Material:

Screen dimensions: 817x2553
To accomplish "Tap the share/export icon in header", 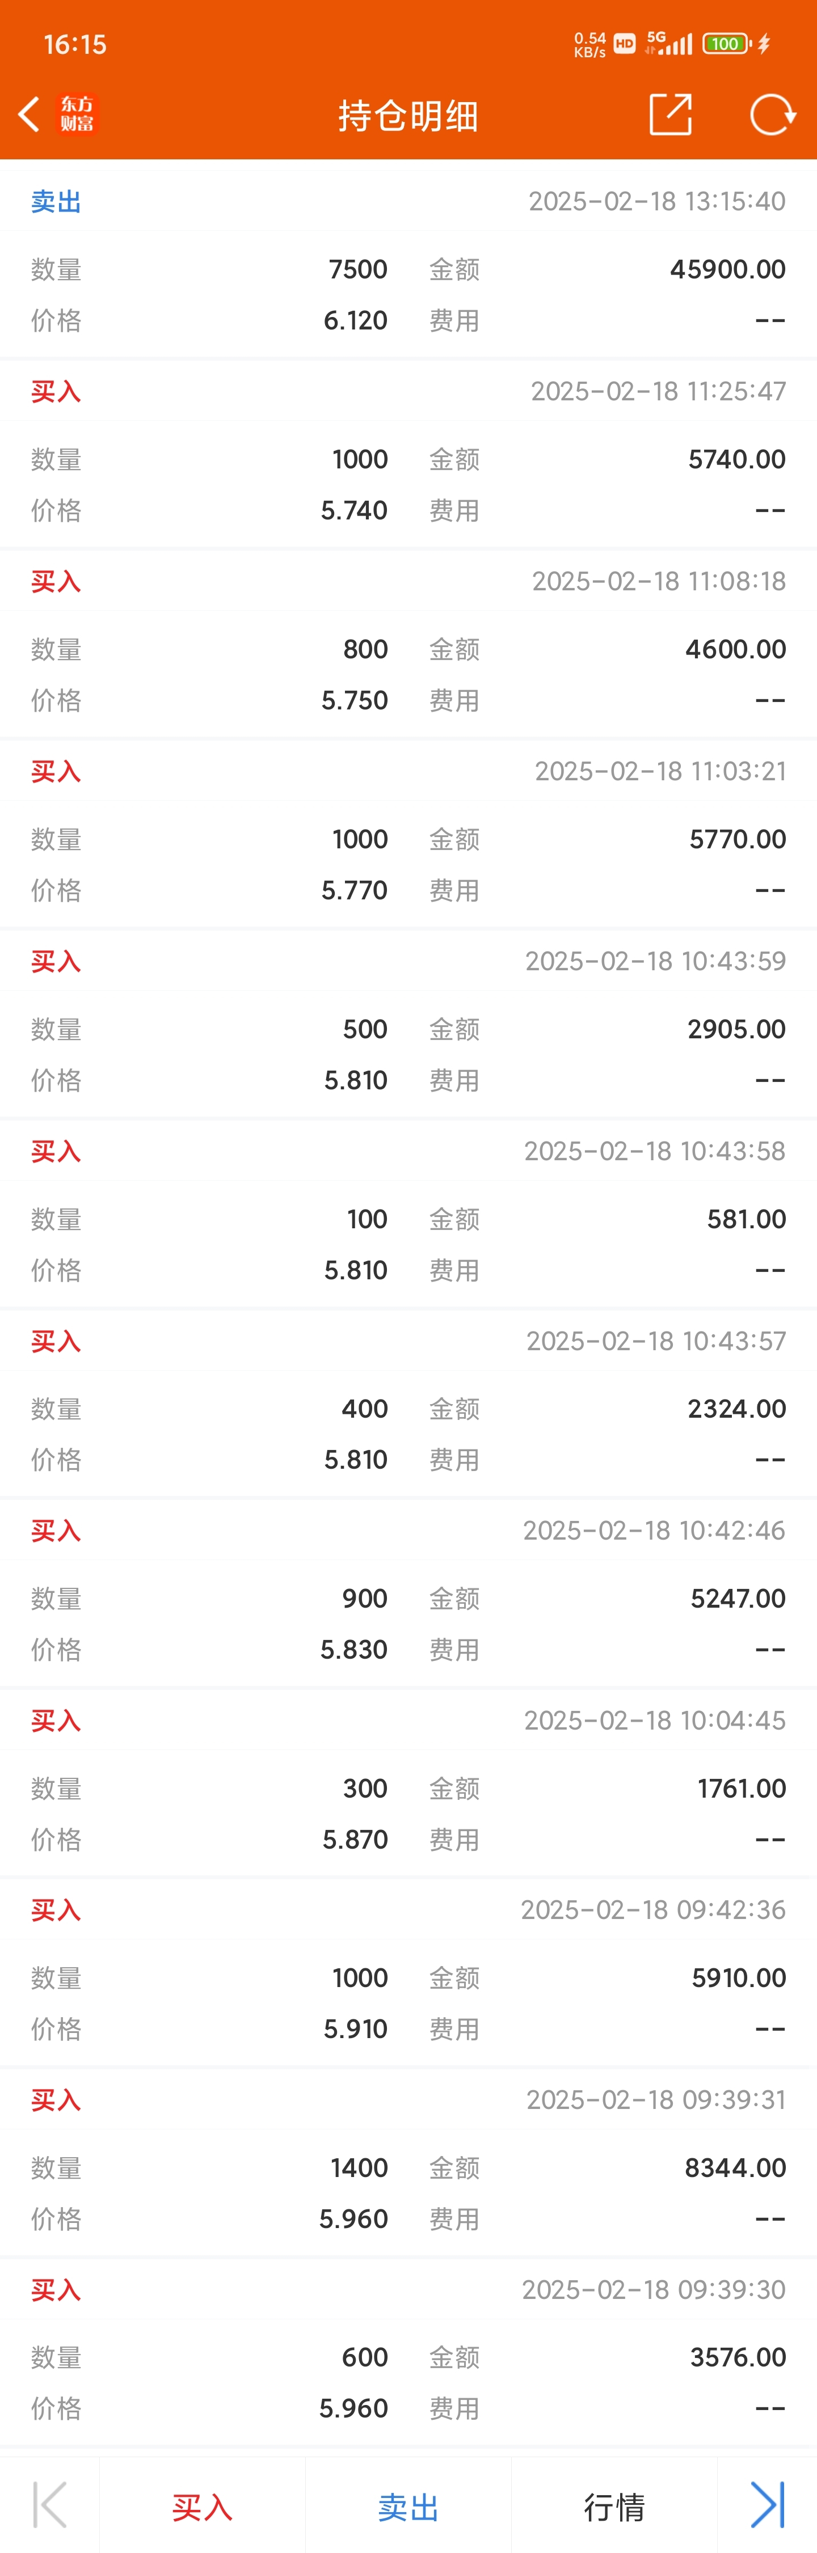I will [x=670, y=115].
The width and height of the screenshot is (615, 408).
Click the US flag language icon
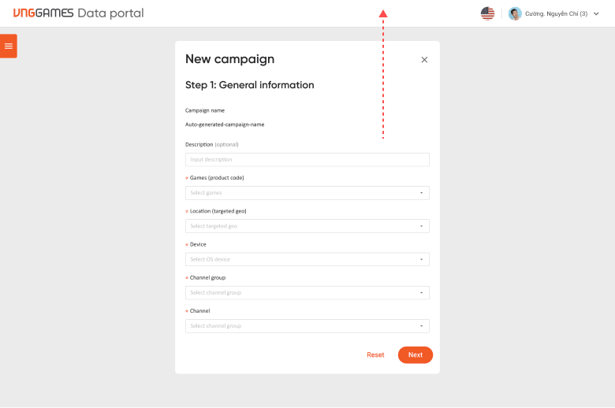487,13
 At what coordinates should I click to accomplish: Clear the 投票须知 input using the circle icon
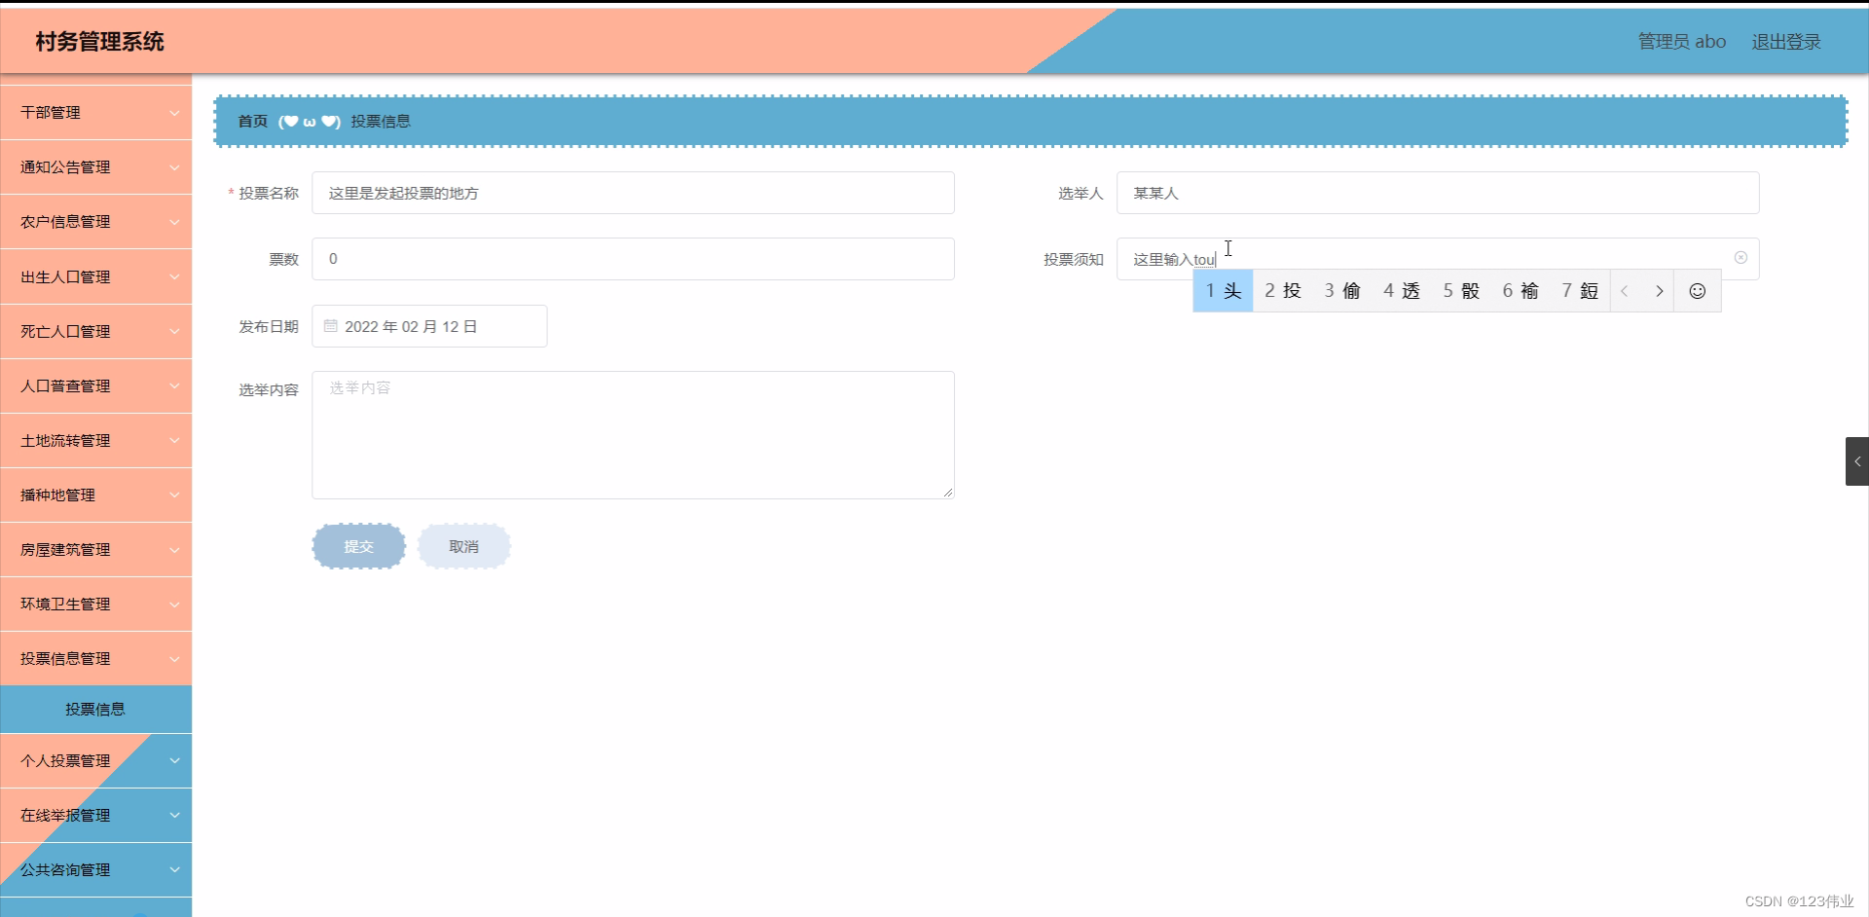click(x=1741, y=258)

Written request: Please rewrite the entries as a numbered list, from the line containing "The width and" through the end of the entries, including both ends. Skip blank lines and leave out the pictures.

Solved exercise:
1. The width and height of the screenshot is (615, 408).
2. Click the US flag language icon
3. 487,13
4.  At what coordinates should I click to accomplish: Clear the 投票须知 input using the circle icon
5. click(x=1741, y=258)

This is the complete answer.